*** Opening of Data under study ***

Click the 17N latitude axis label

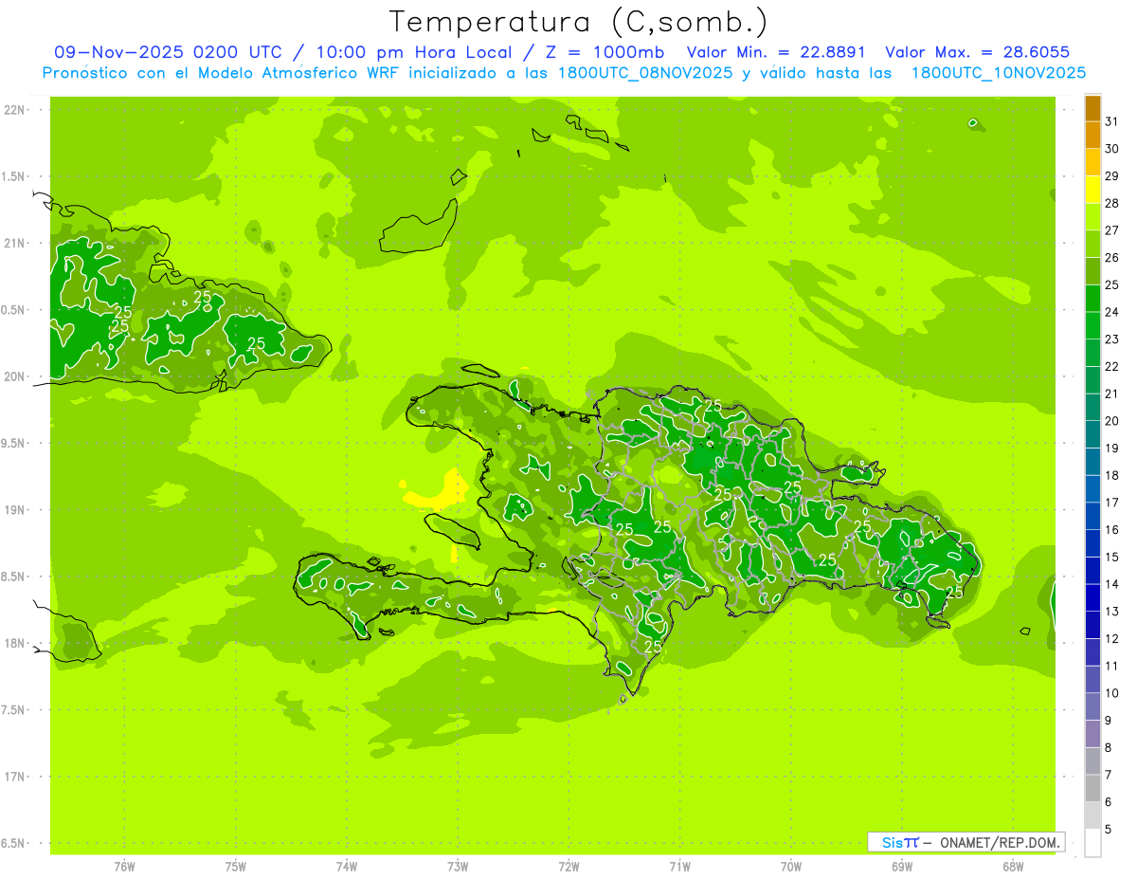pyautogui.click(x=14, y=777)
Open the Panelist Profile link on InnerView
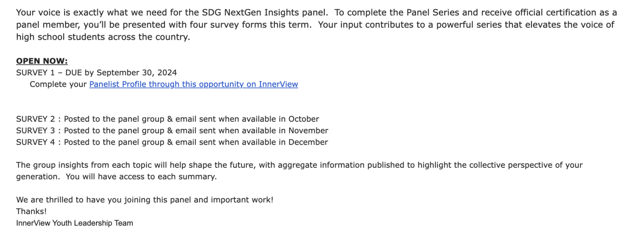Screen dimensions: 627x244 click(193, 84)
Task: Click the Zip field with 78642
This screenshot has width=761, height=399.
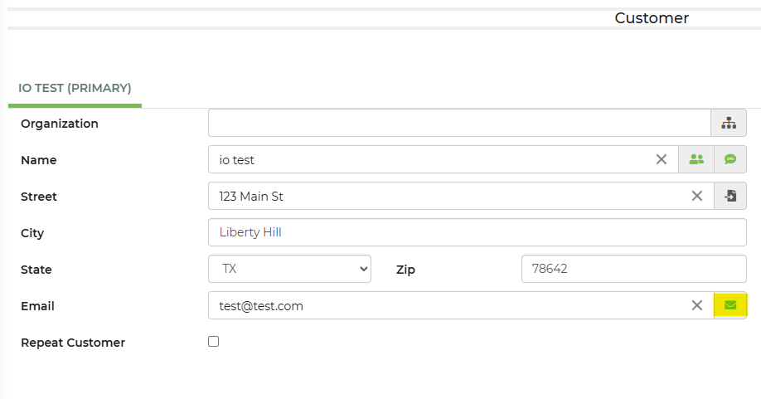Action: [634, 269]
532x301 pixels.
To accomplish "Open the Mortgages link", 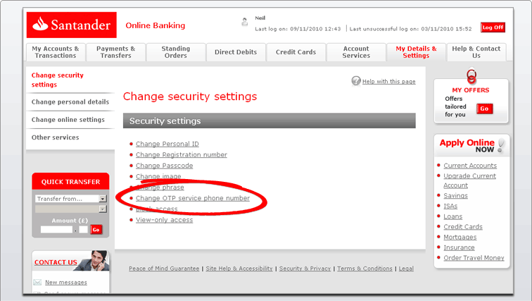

*** Close of Data under study ***

▸ Task statement
Repeat the listing in full and exactly. Leave any pictures out.

▸ Answer box
Click the 17N latitude axis label

pyautogui.click(x=14, y=777)
Open the Panelist Profile link on InnerView
Screen dimensions: 627x244 click(193, 84)
Task: Click the Zip field with 78642
This screenshot has width=761, height=399.
Action: [634, 269]
532x301 pixels.
To accomplish "Open the Mortgages link", 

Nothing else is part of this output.